Nachdem alle mit allen latent in Verbindung stehen und fortwährend Daten austauschen, müssen wir uns mit zu viel von zu vielen beschäftigen. Pro Minute werden fast 200 Millionen E-Mails versendet, 50 Millionen Messages verschickt und mehr als sechs Stunden Videos auf Youtube hochgeladen. Fast ein Drittel der Weltbevölkerung nutzt Facebook, 2 Milliarden Youtube und sogar über 300 Millionen LinkedIn. Der Ruf nach mehr Informationen hält immer noch an, obwohl die Anwender sich auf der Suche nach Filtern befinden, die die steigende Menge an Daten in den Griff bekommen sollen. Gleichzeitig werden die Informationsblasen als störend empfunden. Wir brauchen einen neuen Blickwinkel, der uns erlaubt den Überblick zu bewahren.

Am Ende geht es darum, angemessene Aktivitäten auszulösen, die einen weiter bringen in Richtung der gewünschten Zukunft. Die folgenden Aspekte schaffen eine neue Perspektive.

  • Dynamik akzeptieren
    Je mehr Daten innerhalb eines Moments auf einen einprasseln, desto volatiler werden die Erkenntnisse, die man daraus ableiten kann. Inwieweit wissenschaftliche Untersuchungen in der Lage sind, rechtzeitig Aussagen zu generieren, bevor sich die Bedingungen weiter verändern, wird sich zeigen. Schon heute können viele Ergebnisse nicht umgesetzt werden, da zu viele Studien erstellt werden.

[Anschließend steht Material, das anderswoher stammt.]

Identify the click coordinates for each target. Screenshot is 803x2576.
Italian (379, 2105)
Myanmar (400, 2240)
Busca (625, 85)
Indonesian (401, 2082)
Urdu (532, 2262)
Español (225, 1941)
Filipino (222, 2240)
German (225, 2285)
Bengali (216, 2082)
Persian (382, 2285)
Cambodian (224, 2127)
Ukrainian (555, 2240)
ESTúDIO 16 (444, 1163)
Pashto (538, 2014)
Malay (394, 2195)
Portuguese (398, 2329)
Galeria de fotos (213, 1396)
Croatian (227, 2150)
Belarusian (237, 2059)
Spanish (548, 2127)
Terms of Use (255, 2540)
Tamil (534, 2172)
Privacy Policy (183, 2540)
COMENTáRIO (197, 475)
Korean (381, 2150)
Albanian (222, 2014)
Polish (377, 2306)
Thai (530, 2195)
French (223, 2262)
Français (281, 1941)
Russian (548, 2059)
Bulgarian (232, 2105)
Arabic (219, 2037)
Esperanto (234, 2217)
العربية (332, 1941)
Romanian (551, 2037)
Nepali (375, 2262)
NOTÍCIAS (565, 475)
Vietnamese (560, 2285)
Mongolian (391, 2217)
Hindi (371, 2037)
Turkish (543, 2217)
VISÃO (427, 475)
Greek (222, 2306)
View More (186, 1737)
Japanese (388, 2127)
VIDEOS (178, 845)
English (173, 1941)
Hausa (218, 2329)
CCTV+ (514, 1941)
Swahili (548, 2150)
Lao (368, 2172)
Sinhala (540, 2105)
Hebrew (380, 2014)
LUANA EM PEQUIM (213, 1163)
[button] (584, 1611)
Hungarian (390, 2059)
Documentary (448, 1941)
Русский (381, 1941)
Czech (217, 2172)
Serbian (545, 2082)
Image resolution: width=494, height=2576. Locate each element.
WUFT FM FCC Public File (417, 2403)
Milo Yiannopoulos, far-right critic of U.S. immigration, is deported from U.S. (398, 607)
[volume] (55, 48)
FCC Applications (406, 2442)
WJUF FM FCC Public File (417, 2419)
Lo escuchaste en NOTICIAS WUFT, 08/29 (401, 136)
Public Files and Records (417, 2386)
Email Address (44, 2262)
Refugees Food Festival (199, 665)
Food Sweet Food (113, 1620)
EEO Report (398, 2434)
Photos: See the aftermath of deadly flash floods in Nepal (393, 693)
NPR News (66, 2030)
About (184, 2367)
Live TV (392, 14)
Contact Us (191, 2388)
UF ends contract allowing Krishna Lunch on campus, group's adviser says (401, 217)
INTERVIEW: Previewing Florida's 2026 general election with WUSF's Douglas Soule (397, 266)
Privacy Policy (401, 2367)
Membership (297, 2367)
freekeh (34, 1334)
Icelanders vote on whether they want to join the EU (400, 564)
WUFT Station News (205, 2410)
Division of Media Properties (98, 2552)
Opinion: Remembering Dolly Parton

Gleichzeitig gilt: Traue keiner Untersuchung, die du nicht selbst erstellt hast.
    Um sich weiterhin Entscheidungsfreude zu bewahren, muss man die VUCA-Welt akzeptieren und sich wieder eine eigene Meinung bilden. Eigene Gedanken und Erklärungen zu entwickeln, die sich unentwegt an die sich verändernden Gegebenheiten anpassen, ist die Maxime, um nicht durch statisches Denken zurückzufallen.
  • Alles beginnt bei einem selbst
    Normalerweise werden Erklärungen im ersten Schritt im Umfeld gesucht. Es ist niemand eine Insel, was dazu führt das externe Einflüsse stetig stattfinden. Zu einer umsichtigen Untersuchung gehört immer die Betrachtung der externen Einflussfaktoren (z. B. STEP). Die gesellschaftlichen, technologischen, wirtschaftlichen und politischen Rahmenbedingungen bestimmen den Handlungsspielraum. Beschränkt man sich jedoch darauf, dann ist man zu kurz gesprungen. Es sind die eigenen Vorstellungen und Überzeugungen, die zumeist unbewusst wirken.
    Es ist sowieso schwerer Veränderungen im externen Umfeld zu erreichen, als bei einem selbst. Bevor man beginnt die Welt verändern zu wollen, ist es leichter sich zu ändern – sobald man sich die Grenzen bewusst gemacht hat. Die eigenen Einstellknöpfe müssen nur aktiviert werden, indem man umdenkt – von der Verantwortung der Anderen zur eigenen.
  • Das Ganze überschauen
    Mehr Daten bedeutet immer auch mehr Details, die meistens nicht zueinanderpassen. Nachdem man einen Wald betreten hat und der Fauna und Flora immer näherkommt, zeigen sich immer mehr Feinheiten. Setzt man sich mit den einzelnen Aspekten auseinander, geht der Zusammenhang verloren und der Wald verschwindet hinter dem einzelnen Baum, Busch oder Moos. Rettet man einen Busch, so hat das ohne Maßnahmen für den Wald als Ganzen, wenig Effekt. Das Gleiche gilt für die täglichen Aufgaben, die je feiner sie aufgesetzt werden, desto weniger bewirken sie für die übergreifende Einheit.
    Betrachtet man den Wald als Ganzes, indem man ihn aus einem Helikopter heraus betrachtet, dann lassen sich Beziehungen erkennen und Gruppen bilden. Maßnahmen, die auf dieser Flughöhe aufgesetzt werden, bringen dem Ganzen weit, als die detaillierte, endlose Beschäftigung mit Feinheiten. Wir müssen wieder weg vom Teil hin zum Ganzen.
  • Das Überleben sicherstellen
    Die Wirtschaft hat in den letzten Jahrhunderten gelernt, groß zu denken. Damit man sich das Große leisten kann, haben die Entscheider gelernt, Entscheidungen auf Kosten der Zukunft zu fällen. Die erwirtschafteten Mittel fließen in die Erweiterung des Geschäfts mit der Annahme, dass Wachstum die Zukunft absichert. Das ist ähnlich, wie bei einem Schneeballgeschäft, in dem die aktuellen Gewinne, die Schulden der früheren Geschäfte begleichen. Dieses kurzfristige Denken sichert die Prämien der Entscheider, die weiterziehen, bevor die Konsequenzen ihrer Entscheidungen das Unternehmen erreichen.
    Damit das Geschäft für alle Beteiligten erhalten bleibt, braucht es Maßnahmen, die das Überleben sicherstellen – Theorie-Y Menschenbild, organisatorische Fitness, langfristige Kooperationen, Minimum Viable Produkt (MVP). Weg vom Wachstumsdenken, hin zur Viabilität.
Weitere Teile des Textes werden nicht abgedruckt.